Brian Deese, the president’s senior climate change advisor, says Obama’s speech late Monday at the National Clean Energy Summit in Nevada is part of the president’s continuing efforts to speak “frankly and frequently” about how climate change is affecting lives and the importance of laying out a broader vision for a clean energy economy.
“You will hear him talk about the transformation in the U.S. power sector from one where generation resources are principally fossil fuel-fired and centralized and consumers are largely passive in that system – to a power sector where resources are increasingly clean, and decentralized generation plays a larger role with consumers who are more empowered with information,” Deese told reporters during a press call.
Easier investment
In advance of the president’s speech, the White House announced executive actions aimed at making it easier for American households to invest in clean energy technology, including solar power.
“Last year in 2014, there was about 7,000 megawatts of solar coming online – about half of that was utility, but about half of that was residential and commercial,” Energy Secretary Ernest Moniz told reporters. “So, we are seeing the beginning of this transformation. We really feel there is a major opportunity to expand this dramatically and contribute to clean energy.”
Moniz says the U.S. Department of Energy will make available $1 billion in additional loan guarantee authority to support distributed energy projects and help developers address market barriers to widespread deployment of such technologies.
The executive actions also include $24 million for 11 projects aimed at projects in developing innovative solar technologies that double the amount of energy each solar panel can produce from the sun.
Other measures include the DOE and the U.S. Department for Housing and Urban Development launching a program aimed at providing homeowners with a way to measure and improve their energy efficiency. The Department of Defense will also work with private companies to provide solar power to housing on more than 40 military bases across the United States.
Power grid modernization
Monday’s National Clean Energy Summit is aimed at looking to ways governments and the private sector can work together on clean energy solutions and modernizing the U.S. power grid, according to organizers. In addition to Obama, speakers include leaders from electric utility companies, solar technology firms and an electric car maker.
Earlier this month, Obama unveiled new regulations for power plants with a goal of cutting polluting carbon dioxide emissions by 32 percent below 2005 levels by the year 2030. The plan, if implemented, would also call for boosting the amount of power generated by renewable sources so that it makes up 28 percent of overall power production.
Power companies have already been converting some of their operations in recent years, increasing their reliance on natural gas, solar and wind. As a result, government data has shown a drop in carbon emissions from coal-burning power plants.

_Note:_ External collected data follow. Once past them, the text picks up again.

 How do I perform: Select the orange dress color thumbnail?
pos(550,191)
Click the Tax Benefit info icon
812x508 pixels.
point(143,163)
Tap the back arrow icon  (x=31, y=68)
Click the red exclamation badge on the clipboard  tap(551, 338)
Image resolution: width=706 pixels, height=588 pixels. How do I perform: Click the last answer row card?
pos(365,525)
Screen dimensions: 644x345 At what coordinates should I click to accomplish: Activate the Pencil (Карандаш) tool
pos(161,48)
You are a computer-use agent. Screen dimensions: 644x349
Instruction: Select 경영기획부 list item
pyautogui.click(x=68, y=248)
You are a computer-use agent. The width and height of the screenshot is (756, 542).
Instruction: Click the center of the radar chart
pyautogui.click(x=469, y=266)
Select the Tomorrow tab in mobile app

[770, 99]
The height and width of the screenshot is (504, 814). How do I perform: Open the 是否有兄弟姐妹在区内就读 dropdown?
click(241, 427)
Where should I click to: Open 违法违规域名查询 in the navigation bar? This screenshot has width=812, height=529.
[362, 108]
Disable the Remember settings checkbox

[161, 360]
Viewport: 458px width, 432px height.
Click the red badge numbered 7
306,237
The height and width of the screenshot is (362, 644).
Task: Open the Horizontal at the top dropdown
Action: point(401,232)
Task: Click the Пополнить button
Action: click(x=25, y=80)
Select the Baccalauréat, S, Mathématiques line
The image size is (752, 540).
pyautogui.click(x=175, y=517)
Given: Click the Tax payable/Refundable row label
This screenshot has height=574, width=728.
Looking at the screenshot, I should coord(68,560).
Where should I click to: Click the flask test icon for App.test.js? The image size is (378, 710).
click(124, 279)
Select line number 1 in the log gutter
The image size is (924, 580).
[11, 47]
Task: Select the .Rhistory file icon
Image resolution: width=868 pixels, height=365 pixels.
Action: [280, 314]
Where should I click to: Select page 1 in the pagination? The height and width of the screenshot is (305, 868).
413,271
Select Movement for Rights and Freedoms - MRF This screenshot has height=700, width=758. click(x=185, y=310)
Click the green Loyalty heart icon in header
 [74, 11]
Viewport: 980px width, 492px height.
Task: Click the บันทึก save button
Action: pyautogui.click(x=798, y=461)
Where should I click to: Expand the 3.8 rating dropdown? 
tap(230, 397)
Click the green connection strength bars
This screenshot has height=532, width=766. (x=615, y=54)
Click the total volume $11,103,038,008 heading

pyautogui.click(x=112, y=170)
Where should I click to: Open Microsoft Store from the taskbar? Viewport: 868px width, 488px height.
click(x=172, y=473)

The issue of reducing the amount of carbon released into the atmosphere is a major focus on global efforts to contain a rise in temperatures.
The U.S. National Oceanographic and Atmospheric Administration issued a report last week citing July as the warmest month ever recorded since data collection began in 1880. The same report said so far 2015 is the warmest year on record.
Delegations from all over the world will convene in Paris on November 30 for nearly two weeks of talks to decide how to reach the goal of keeping temperatures from rising more than 2 degrees Celsius above pre-industrial levels, which scientists warn would bring extreme weather and rising seas. They want a binding agreement with specific plans for each country to accomplish.
A new agreement would go into effect in 2020.